Thursday, May 19, 2016

mixbench on an AMD Fiji GPU

Recently, I had the quite pleasant opportunity to be granted with the Radeon R9 Nano GPU card. This card features the Fiji GPU and as such it seems to be a compute beast as it features 4096 shader units and HBM memory with bandwidth reaching to 512GB/sec. If one considers the card's remarkably small size and low power consumption, this card proves to be a great and efficient compute device for handling parallel compute tasks via OpenCL (or HIP, but more on this on a later post).

AMD R9 Nano GPU card

One of the first experiments I tried on it was the mixbench microbenchmark tool, of course.

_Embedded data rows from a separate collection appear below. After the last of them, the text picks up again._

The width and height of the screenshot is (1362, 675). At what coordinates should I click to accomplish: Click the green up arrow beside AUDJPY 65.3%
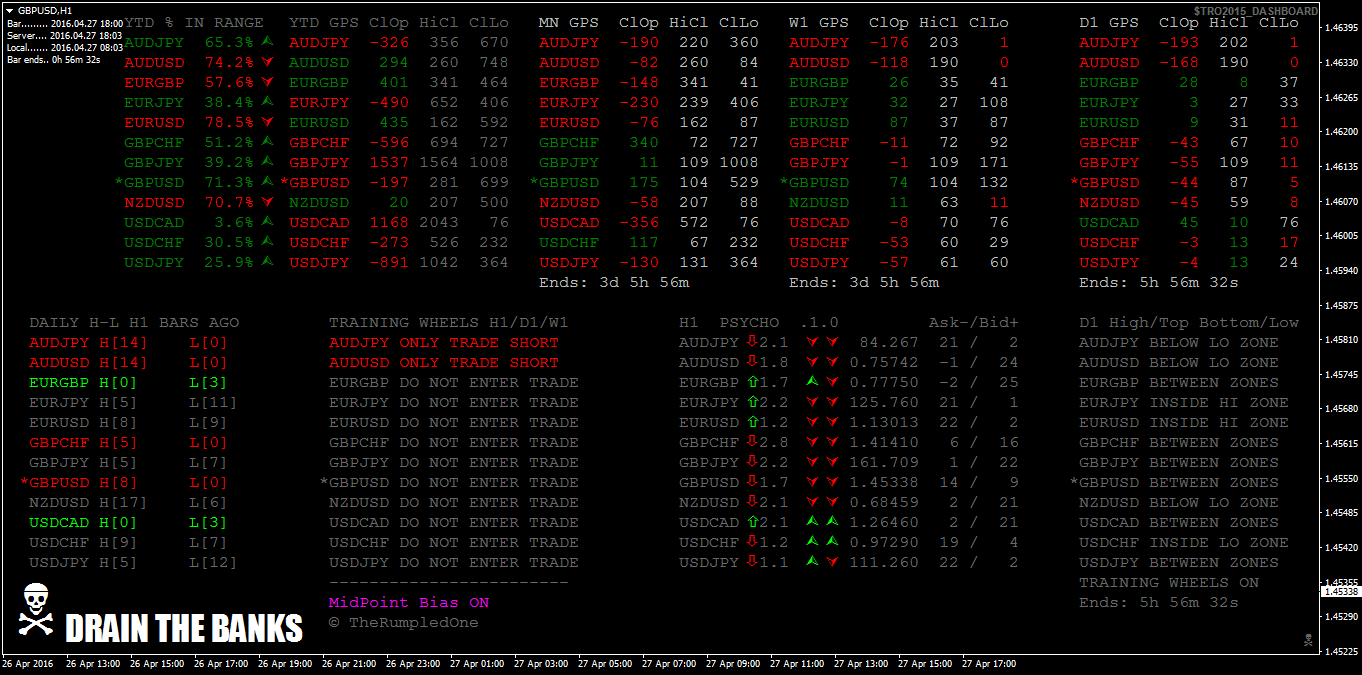click(x=267, y=42)
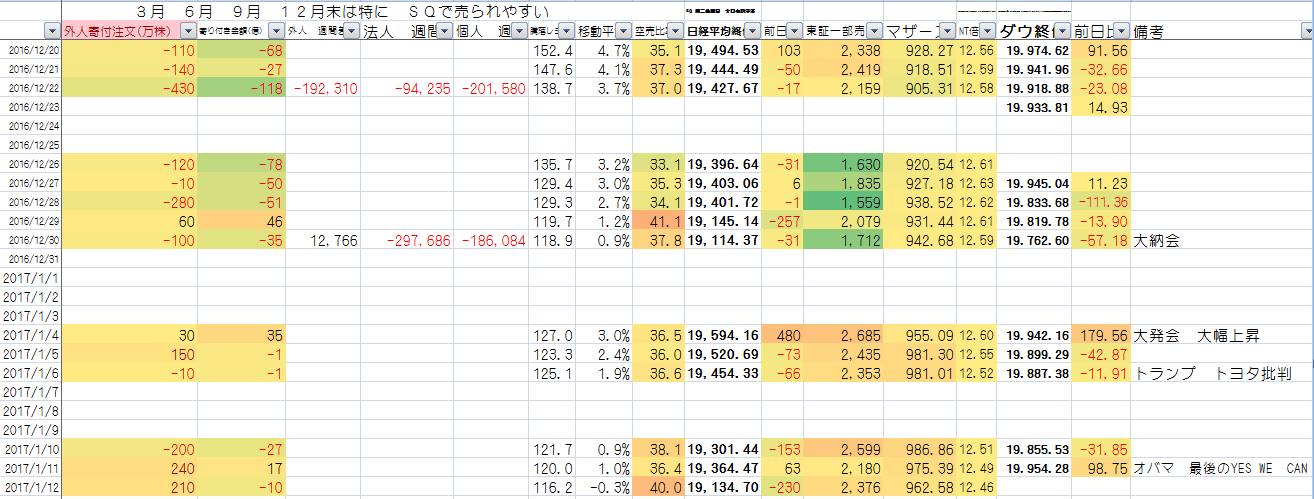Open the date column filter dropdown
Viewport: 1314px width, 499px height.
point(50,31)
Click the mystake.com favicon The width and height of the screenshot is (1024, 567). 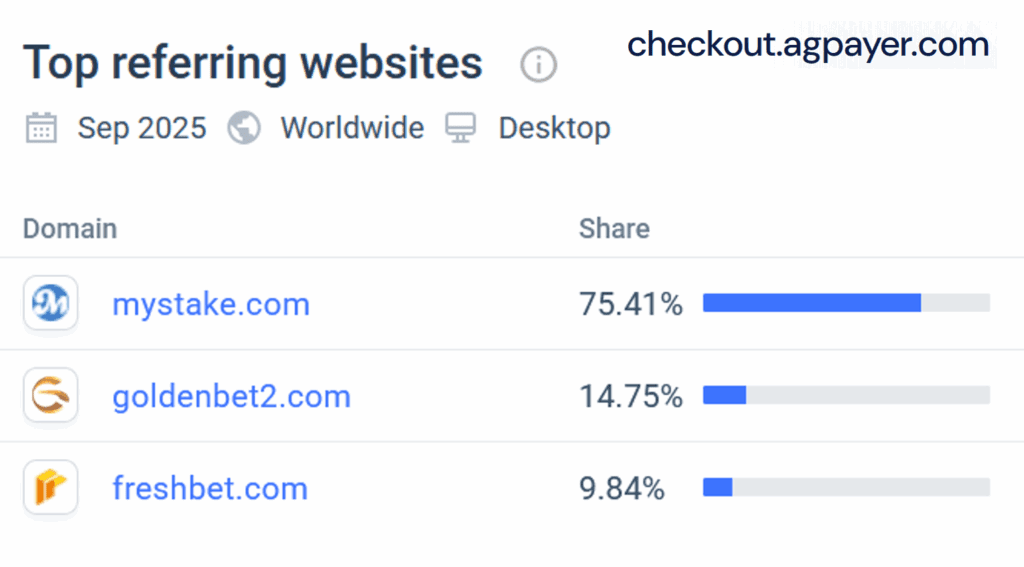pos(50,304)
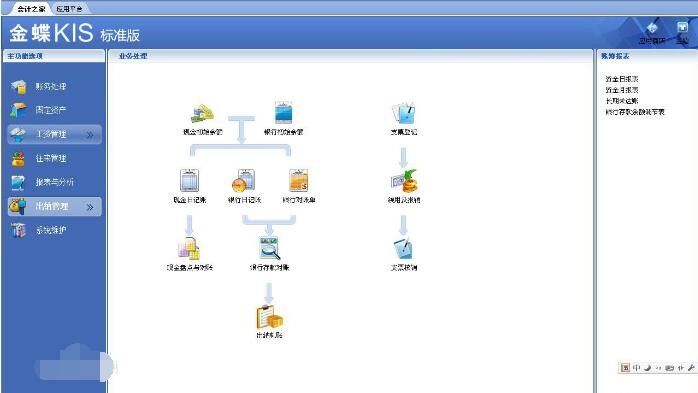Screen dimensions: 698x393
Task: Click the 中 input method toolbar indicator
Action: [x=637, y=368]
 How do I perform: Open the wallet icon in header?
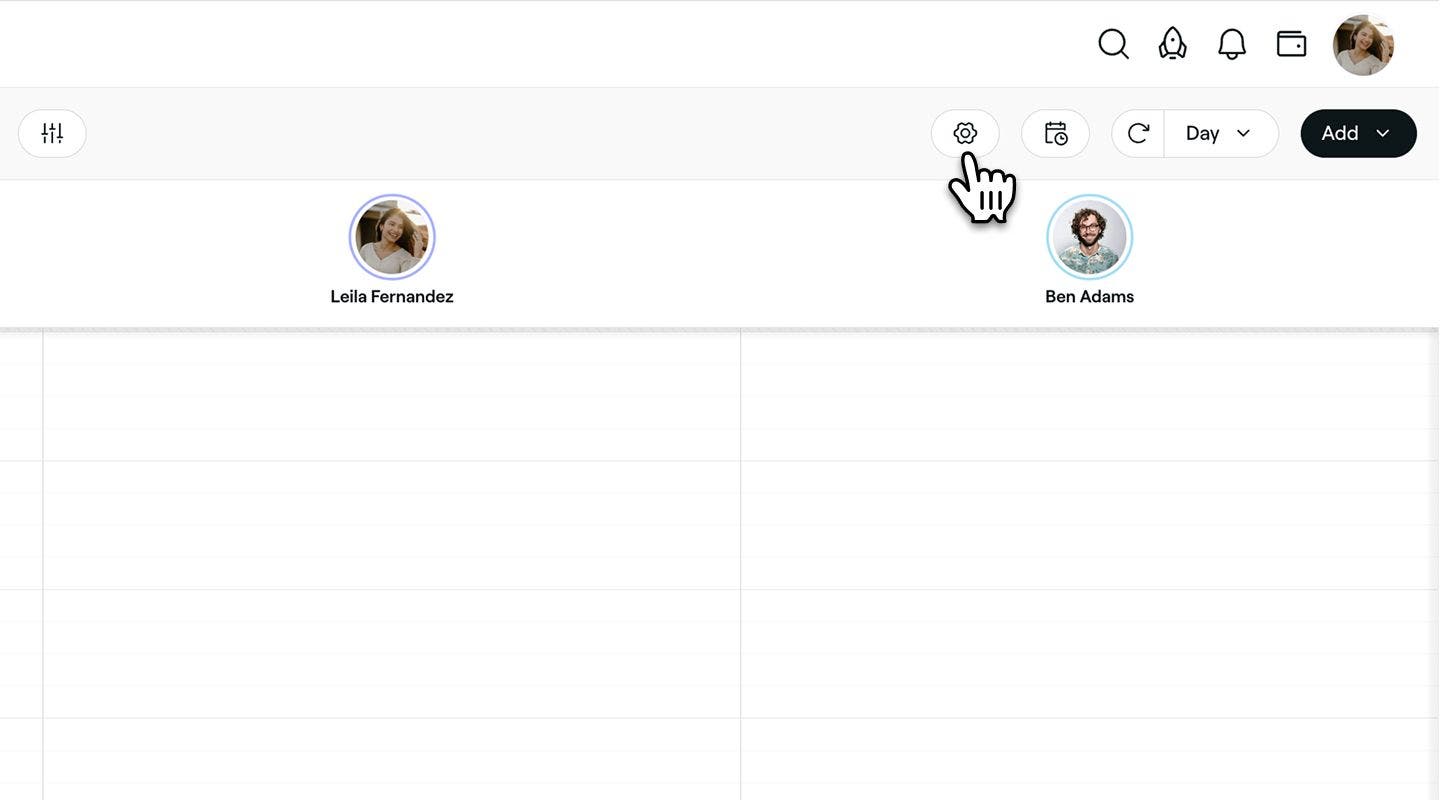[x=1291, y=44]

Expressing the execution results via gnuplot in the memory bandwidth/compute throughput plane is depicted here:

mixbench-ocl-ro as executed on the R9 Nano
GPU performance effectively approaches 8 TeraFlops of single precision compute performance on heavily compute intensive kernels whereas it exceeds 450GB/sec memory bandwidth on memory oriented kernels.

For anyone interested in trying mixbench on their CUDA/OpenCL/HIP GPU please follow the link to github:
https://github.com/ekondis/mixbench

Here is an example of execution on Ubuntu Linux:



Acknowledgement: I would like to greatly thank the Radeon Open Compute department of AMD for kindly supplying the Radeon R9 Nano GPU card for the support of our research.